START Text section
In 2015, the World Health Organization (WHO) is reducing its sugar intake recommendations from 10 percent of your daily calorie intake to 5 percent. To put this in a more measurable way, consuming 5% daily would be about 25 grams of sugar intake. This recommendation refers to all sugar – manually added and naturally occurring.
So, what does this translate for you? Adults with a healthy weight (a normal body mass index or BMI) are recommended to have less than 6 teaspoons of sugar per day from added or natural sources, given that 1 teaspoon = 4 grams.
The WHO warned the public that much of the sugar consumed today is “hidden” in processed foods that are not usually seen as sweets. This is alarming. Sure, you probably know a can of regular soda contains 40 grams of sugar, equivalent to 10 teaspoons. However, do you realize that a tablespoon of ketchup contains 1 teaspoon of sugar (4 grams)?
How about your frozen pizza? Or cereal, bread, soup, yogurt, and even mayonnaise? They all contain sugar. So it’s not just soft drinks, juice drinks, desserts, and other foods we think of as “sweet,” but many other common food items, especially processed ones.
Why is cutting sugar crucial to fighting cancer?
Every cell in our bodies needs sugar to promote a positive energy balance. Cancer cells are no exception, and they love sugar because it feeds them. Growing research evidence has shown how, though complicated mechanisms, increased blood sugar plays a significant role in cancer development.
END Text section
START Provided information
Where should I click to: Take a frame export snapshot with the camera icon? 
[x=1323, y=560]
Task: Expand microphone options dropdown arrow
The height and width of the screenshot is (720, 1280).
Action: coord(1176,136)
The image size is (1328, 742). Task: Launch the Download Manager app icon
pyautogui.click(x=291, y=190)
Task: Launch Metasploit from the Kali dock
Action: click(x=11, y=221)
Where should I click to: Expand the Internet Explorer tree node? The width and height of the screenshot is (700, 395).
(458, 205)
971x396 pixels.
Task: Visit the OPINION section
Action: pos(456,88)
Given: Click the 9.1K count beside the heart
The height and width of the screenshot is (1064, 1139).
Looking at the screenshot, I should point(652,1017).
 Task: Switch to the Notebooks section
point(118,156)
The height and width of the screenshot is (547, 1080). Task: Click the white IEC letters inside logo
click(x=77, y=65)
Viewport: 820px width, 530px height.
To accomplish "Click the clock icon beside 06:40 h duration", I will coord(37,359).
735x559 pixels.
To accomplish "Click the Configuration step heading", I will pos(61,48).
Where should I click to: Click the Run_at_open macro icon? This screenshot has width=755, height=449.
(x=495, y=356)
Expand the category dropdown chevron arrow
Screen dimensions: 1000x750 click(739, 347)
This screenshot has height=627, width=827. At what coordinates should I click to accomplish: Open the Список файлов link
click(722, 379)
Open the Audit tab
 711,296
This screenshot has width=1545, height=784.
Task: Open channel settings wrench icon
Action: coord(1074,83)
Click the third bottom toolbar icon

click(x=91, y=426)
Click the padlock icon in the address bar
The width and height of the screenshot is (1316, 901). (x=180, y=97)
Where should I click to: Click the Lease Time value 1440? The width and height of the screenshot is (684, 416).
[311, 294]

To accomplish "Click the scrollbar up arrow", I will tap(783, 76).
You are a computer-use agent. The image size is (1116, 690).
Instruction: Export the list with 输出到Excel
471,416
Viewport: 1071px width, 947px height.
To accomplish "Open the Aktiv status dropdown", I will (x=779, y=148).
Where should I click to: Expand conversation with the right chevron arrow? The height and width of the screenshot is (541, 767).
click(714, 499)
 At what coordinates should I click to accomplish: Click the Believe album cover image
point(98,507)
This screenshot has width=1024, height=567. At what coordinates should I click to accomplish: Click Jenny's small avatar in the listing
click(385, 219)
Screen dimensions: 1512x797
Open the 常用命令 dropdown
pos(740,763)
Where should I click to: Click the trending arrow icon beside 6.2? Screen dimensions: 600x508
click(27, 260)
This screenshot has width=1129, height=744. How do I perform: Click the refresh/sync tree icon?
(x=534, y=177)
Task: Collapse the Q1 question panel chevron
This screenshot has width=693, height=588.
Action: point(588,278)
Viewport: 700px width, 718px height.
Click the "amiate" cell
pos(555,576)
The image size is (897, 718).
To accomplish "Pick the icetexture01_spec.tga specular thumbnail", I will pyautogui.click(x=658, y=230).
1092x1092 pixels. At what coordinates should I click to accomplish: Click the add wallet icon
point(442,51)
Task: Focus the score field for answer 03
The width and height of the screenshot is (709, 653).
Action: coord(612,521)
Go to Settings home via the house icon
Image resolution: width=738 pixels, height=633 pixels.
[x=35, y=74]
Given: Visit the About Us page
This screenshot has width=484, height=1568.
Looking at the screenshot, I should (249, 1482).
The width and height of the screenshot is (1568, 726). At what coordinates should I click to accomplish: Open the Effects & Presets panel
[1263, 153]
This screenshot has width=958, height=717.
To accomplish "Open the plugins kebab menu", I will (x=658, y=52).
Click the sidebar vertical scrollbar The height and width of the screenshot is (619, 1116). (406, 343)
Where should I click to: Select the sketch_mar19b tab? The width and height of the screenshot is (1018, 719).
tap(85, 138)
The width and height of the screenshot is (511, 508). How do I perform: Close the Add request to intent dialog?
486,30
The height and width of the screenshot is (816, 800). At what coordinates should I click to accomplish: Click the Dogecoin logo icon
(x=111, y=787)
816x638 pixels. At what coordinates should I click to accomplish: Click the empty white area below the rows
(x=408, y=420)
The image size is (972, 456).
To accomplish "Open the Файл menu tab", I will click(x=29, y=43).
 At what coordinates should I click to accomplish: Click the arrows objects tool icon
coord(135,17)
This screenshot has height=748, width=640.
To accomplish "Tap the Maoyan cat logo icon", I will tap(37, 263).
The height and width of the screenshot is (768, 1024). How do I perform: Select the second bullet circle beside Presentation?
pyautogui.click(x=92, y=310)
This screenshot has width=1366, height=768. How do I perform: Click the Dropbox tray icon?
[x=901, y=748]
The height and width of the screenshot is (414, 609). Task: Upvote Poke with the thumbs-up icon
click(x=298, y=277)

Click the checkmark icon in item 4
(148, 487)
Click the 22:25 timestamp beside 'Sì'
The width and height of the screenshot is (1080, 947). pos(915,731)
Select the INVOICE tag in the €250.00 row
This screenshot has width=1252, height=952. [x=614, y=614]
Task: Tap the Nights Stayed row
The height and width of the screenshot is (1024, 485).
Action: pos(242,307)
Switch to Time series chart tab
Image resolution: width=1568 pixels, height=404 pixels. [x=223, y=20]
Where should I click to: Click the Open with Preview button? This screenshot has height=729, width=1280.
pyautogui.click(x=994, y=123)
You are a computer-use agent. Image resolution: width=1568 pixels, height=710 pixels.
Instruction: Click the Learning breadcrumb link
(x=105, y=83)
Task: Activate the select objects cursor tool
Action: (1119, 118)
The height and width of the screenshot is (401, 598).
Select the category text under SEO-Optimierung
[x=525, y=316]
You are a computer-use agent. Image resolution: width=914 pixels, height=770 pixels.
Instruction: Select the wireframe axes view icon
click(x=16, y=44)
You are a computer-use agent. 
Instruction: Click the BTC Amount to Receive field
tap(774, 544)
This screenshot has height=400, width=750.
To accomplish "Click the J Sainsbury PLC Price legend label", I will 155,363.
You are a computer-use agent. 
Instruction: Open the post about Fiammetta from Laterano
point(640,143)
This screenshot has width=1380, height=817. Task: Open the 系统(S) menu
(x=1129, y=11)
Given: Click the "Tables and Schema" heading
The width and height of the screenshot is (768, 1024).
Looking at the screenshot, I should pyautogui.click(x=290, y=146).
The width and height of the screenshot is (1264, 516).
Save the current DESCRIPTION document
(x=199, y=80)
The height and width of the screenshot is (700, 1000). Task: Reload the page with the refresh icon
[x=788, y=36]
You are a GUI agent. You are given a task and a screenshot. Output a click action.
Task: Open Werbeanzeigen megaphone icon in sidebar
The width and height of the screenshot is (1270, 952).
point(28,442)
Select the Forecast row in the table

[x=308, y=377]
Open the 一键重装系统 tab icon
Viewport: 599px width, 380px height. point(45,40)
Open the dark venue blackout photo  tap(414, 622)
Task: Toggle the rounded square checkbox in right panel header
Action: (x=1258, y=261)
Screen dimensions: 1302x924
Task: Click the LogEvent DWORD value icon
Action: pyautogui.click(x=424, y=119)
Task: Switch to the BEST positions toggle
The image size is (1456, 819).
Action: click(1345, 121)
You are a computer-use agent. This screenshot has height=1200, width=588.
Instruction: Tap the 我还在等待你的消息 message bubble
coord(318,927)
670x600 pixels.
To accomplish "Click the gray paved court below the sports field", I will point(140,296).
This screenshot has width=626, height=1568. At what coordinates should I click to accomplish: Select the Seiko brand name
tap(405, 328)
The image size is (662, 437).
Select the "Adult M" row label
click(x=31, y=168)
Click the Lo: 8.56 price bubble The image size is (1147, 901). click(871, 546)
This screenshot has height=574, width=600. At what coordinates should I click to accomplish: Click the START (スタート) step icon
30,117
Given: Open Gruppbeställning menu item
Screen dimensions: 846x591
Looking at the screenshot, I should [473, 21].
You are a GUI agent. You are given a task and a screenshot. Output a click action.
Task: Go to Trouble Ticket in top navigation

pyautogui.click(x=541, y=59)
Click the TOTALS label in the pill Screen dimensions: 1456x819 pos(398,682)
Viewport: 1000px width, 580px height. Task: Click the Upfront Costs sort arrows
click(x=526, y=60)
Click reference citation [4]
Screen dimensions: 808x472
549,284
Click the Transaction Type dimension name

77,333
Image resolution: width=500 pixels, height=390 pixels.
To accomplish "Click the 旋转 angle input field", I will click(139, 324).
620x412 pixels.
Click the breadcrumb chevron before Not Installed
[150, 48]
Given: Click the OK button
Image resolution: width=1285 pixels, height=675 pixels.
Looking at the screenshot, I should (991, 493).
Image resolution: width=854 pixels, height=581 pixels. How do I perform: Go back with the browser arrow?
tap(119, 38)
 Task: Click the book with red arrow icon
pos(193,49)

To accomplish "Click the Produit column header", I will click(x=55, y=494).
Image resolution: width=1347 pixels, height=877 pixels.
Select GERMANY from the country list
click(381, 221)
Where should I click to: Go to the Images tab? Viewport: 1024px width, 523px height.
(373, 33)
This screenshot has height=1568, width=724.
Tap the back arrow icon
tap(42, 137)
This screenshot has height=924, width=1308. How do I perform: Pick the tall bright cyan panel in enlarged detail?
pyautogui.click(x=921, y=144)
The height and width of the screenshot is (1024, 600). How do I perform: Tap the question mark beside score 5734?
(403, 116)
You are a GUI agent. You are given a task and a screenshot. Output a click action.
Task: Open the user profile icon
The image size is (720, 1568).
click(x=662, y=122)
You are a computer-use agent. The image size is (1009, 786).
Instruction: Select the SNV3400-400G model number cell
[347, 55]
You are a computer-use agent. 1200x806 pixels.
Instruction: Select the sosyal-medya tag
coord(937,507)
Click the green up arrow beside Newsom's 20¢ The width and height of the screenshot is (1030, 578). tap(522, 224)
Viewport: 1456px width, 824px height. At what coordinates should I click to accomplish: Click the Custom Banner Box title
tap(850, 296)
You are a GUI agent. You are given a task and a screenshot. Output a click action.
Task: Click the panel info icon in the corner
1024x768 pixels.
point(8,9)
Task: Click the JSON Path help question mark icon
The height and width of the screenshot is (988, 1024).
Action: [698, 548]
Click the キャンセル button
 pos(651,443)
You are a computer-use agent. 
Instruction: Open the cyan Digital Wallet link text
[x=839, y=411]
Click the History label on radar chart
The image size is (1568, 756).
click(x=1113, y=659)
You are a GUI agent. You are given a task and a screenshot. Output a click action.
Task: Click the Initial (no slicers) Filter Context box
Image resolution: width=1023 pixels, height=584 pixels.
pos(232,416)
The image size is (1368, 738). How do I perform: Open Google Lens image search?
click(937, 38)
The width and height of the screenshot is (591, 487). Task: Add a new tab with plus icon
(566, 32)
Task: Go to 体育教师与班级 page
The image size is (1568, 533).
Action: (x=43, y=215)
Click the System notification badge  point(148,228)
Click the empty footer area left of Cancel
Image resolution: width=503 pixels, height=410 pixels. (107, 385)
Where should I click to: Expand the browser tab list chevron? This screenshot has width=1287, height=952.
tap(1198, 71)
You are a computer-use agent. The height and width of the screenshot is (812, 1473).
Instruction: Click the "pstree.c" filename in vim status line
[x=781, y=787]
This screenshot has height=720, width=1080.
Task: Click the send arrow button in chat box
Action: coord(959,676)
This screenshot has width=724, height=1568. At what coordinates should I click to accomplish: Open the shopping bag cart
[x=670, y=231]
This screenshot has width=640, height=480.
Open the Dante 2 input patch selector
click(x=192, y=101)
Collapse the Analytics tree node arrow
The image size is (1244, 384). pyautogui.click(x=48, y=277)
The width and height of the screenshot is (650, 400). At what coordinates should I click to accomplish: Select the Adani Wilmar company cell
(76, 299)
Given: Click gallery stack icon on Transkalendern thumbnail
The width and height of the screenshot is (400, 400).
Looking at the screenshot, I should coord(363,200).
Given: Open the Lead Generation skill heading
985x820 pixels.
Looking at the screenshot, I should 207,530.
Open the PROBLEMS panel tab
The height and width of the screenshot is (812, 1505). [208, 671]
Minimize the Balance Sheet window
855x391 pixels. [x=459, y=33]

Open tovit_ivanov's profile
END Provided information
§ **To do**:
- a) In the text on sugar intake, shorten the paragraph that begins "The WHO warned the public" while keeping its main facts.
- b) Write what comes next in the text on sugar intake, picking up after its last sentence.

§ **Results of the tasks**:
- a) The WHO warned that much of today's sugar is "hidden" in processed foods that people don't think of as sweets, which is alarming. Most people know a can of regular soda has 40 grams of sugar, or 10 teaspoons, but a tablespoon of ketchup also holds 1 teaspoon (4 grams).

- b)
Cancer hallmarks include accumulated mutations of DNA, increased proliferation, and the invasion and migration of cancerous cells. Higher blood sugar has both direct effects on cancer’s cellular events and indirect effects on rewiring cancer-related signaling pathways through other factors. This may also provide insight into the extensive findings that the diabetic population is at higher risk of site-specific cancers (e.g., breast, colorectal, pancreatic, and stomach cancer).
One of several modifiable risk factors for cancer is poor diet, which is also a risk factor for obesity. What’s more, obesity is an independent risk factor for cancer and for many other common chronic diseases. There is a variety of ways to lower your sugar intake, including:
- Keep a healthy, nutritious diet.
- Eat a plenty of fresh vegetables and fruits.
- Avoid processed foods.
- Avoid artificial sweeteners.
- Drink water instead of sugar-loaded soft drinks.
- Read food labels attentively.
For more strategies and tips, see our cancer prevention blog.
The bottom line:
Cutting back sugar will help you maintain a healthy weight and lower your risk for diabetes, cardiovascular disease, obesity-related health problems, and cancer.